Welcome to WebmasterWorld Guest from 22.214.171.124
Forum Moderators: goodroi
My goal is to learn how robots, crawlers and spiders deal with content on pages that have a redirect or meta refresh. If you have any advice about this and then how its affected with and without exceptions in the robots.txt file i would greatly appreciate!
As a noob working with php im guessing the ways of redirecting from one page to another are doing
- a simple meta-refresh
- a php header change
when a crawler comes across these kinds of page with redirects included does it -
a) scan the page and then jump to the redirected page
*result - both original and redirected page are indexed
b) scan the page and then stop
*result - only original page gets indexed
c) ignore original page, jump to redirect page and scan
* result - only redirect page gets indexed
I am curious as im using redirects a bit this week and wondering how relevant content(for indexing) would be treated on these 'original' pre-redirected pages.

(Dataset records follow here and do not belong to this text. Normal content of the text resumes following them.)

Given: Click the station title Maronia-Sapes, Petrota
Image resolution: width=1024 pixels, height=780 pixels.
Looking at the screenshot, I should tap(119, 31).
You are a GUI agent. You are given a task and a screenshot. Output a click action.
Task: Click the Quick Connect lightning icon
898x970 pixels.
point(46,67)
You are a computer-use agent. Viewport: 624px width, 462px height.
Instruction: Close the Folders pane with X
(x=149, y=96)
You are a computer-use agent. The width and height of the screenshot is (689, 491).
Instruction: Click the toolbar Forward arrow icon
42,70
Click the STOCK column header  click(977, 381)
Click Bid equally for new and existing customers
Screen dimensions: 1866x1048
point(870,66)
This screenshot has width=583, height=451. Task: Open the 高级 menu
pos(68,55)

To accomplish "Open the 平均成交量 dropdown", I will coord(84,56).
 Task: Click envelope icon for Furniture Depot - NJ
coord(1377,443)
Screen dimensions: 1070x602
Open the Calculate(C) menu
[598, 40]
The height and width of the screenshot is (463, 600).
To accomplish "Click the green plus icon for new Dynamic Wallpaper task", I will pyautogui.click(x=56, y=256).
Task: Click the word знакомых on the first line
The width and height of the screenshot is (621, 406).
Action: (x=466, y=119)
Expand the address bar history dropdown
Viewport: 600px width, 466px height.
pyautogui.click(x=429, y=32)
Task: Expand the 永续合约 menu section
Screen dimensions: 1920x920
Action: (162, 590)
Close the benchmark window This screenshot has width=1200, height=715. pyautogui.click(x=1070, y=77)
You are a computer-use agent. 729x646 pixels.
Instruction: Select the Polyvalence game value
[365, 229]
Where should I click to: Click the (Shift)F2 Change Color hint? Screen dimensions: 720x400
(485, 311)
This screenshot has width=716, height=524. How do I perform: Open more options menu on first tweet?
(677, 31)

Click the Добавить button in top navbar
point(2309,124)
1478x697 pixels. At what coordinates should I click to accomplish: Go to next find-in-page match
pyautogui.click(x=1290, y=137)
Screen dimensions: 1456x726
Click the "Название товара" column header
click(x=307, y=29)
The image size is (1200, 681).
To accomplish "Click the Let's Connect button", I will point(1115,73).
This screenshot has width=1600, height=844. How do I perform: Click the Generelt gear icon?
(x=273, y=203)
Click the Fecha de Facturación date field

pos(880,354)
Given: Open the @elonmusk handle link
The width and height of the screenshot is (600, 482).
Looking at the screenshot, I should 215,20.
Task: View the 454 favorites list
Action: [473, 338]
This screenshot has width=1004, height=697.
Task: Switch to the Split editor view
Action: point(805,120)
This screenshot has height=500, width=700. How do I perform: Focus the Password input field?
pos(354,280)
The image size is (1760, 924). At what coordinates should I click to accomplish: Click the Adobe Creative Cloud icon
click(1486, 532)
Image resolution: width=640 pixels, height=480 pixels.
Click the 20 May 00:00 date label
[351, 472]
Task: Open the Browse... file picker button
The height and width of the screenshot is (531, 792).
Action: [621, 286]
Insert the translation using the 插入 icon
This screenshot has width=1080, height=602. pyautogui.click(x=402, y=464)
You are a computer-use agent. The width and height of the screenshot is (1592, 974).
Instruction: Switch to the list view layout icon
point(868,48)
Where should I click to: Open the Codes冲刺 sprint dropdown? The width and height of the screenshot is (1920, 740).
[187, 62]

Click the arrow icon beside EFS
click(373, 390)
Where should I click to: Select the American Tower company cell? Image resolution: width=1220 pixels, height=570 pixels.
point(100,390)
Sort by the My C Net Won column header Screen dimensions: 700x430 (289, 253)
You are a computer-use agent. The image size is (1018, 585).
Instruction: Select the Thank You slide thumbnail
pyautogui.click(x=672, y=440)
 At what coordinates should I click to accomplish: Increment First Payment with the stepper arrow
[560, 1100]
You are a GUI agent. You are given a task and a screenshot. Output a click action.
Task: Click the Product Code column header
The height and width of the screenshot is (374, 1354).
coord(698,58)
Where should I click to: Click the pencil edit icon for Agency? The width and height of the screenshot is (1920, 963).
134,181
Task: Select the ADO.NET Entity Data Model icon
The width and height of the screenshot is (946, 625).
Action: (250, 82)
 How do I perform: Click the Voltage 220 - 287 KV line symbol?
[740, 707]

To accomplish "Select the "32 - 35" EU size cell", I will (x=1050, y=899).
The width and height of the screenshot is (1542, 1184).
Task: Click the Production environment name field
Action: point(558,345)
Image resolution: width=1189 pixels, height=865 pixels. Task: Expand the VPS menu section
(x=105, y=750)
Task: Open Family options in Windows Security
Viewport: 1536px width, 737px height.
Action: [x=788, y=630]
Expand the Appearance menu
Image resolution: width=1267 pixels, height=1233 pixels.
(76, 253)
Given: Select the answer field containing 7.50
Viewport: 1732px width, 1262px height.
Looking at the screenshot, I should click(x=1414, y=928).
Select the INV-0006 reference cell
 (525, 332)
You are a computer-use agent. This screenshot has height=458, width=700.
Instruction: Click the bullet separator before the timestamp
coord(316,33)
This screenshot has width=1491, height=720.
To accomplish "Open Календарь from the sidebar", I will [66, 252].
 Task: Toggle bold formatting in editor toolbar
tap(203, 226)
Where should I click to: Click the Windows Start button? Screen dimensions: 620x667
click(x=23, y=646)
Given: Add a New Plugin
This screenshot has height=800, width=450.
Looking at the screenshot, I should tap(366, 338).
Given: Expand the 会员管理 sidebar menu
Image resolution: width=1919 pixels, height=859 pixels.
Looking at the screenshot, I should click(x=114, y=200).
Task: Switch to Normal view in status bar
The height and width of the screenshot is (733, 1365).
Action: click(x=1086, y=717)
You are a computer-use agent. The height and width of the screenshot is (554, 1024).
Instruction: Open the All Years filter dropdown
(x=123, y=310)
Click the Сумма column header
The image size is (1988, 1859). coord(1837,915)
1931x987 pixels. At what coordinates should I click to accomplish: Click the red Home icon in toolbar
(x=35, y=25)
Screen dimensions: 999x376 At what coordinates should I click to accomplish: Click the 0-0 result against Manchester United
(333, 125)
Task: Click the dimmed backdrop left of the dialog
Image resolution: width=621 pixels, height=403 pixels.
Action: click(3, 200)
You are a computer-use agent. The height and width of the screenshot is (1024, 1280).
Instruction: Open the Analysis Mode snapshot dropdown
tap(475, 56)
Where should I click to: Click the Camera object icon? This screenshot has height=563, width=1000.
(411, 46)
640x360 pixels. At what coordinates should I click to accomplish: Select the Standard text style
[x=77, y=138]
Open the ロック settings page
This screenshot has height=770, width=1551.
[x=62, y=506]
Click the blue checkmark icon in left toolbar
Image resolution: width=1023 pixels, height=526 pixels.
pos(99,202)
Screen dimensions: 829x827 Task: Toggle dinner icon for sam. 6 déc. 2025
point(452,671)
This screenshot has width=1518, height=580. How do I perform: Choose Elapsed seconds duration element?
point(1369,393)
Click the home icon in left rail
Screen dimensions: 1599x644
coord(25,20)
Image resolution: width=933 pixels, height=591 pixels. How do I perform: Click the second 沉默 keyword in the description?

It would be worthwhile creating some pages with the types of redirects you have in mind, and seeing how spiders react to them. I'd also recommend a read of the HTTP/1.1 Redirection Status Codes [w3.org].
My expectation would be
- 'meta refresh' redirects would be interpreted as an 'unknown' or temporary redirect (as if it delivered a 302 status code). Both the original and destination URLs can be indexed
- Server side redirection would be interpreted according to the status code. 301 means only one URL indexed
Note that server-side redirects (with an appropriate status code) don't deliver any page for search engines to spider. If a URL always redirects, there's no content to 'scan'. But that doesn't mean that search engines won't index that URL.